When my brother Sullie and I were small tots, my mother had a very serious illness. When it seemed to her that she could not live any longer, she turned her face to the wall and almost frantically prayed the Father to let her live only until her two boys could take care of themselves, promising that then she would be resigned to His call.
In telling it afterwards, she testified that she immediately began to recover; saying that she expected another call just as soon as her boys should barely get old enough to care for themselves. The call she expected did come when we were barely old enough, for when she died I was twelve and Sullie was ten.
Almost as early as I can remember, my father went to Nevada to the mines. He did carpenter work and put the greater part of his earnings into claims. He always expected to make a fortune for his family. Mother wove, and farmed and kept things going at home. So many robbers infested the road, it was almost impossible to sent money home, but once Mother wrote that she must have money to pay taxes and other necessities. Father sent several cans of honey, one of which mother sold; and a number of small chests of tea in boxes made in China, about six inches wide and seven or eight inches deep. Mother was a bout to sell a box of the tea, also, when on opening one she found a roll of bills buried in it. He had not dared mention it or he knew it would not get to her.

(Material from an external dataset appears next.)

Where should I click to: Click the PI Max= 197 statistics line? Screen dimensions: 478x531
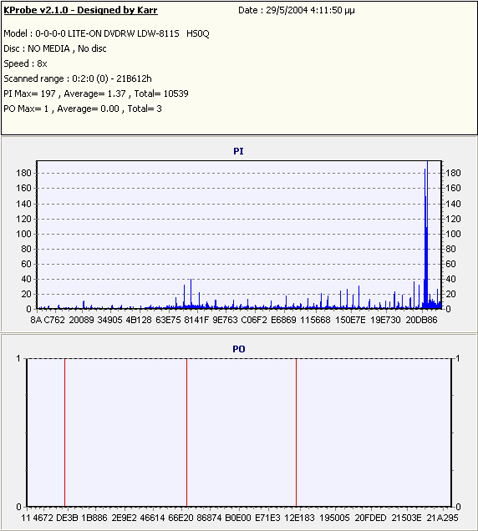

During the year just previous to the last call, I often heard her say that it doubtless would come soon, and with this feeling impelling her she begged all hands to hurry to get what work could be done for their dead completed so that she could go in peace.
...Arrangements were made to go to the Endowment House in Salt Lake City in order to do it. But as my older brother did not take any interest in religious matters, she was fearful that my tender age would prevent my doing as she told me that it should be an heir, to work for her dead.
When we arrived in Salt Lake City, she visited the presiding officer of the Endowment House to ask him if a boy of twelve could be allowed to have his endowments so he could work for the dead as an heir. Daniel H. Wells was then in charge of the House, and he replied that if they would bring me to him, he would decide if I could be admitted. When we went to see him the next morning, he asked me some questions as to my belief in the Gospel, and, on hearing my answers, he emphatically told my mother that I could be trusted to have my endowments.
When he gave his decision favorably, so that it made it possible to do her work in [the temple], the satisfaction that shone in my mother's face was supreme. When the work was done, she remarked that she was not long going to stay with us, though at the time, she seemed to be in good health. Soon she was stricken with pneumonia and died January 13, 1872. She always thought she did not have any friends, but more people came to her funeral than I had ever seen to any funeral in town.